Aim of the task → Copy out all of the material below line for line, with no changes. Leave out the pictures.

Source records →
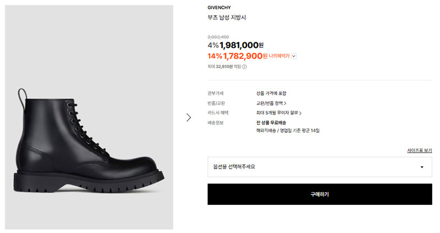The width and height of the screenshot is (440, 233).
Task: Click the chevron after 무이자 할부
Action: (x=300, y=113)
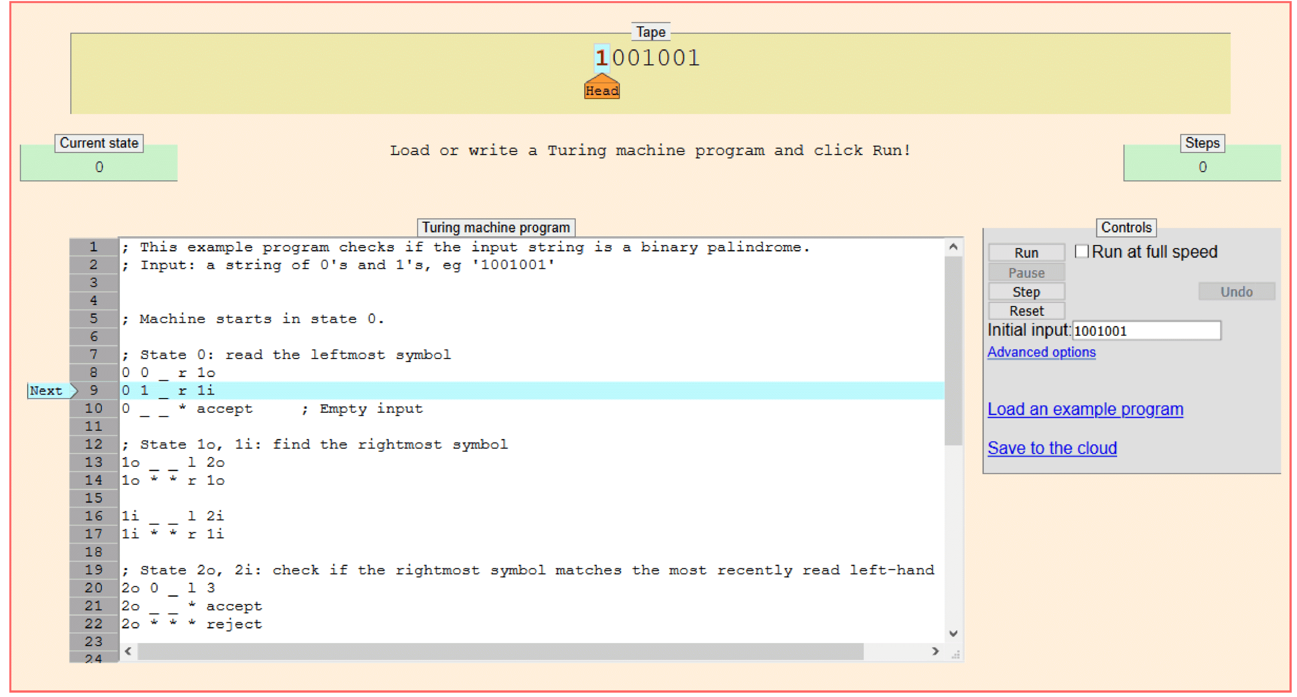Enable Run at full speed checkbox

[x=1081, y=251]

Answer for the task →
The width and height of the screenshot is (440, 233).
Task: Click the chevron after 무이자 할부
Action: (x=300, y=113)
Enable Run at full speed checkbox

[x=1081, y=251]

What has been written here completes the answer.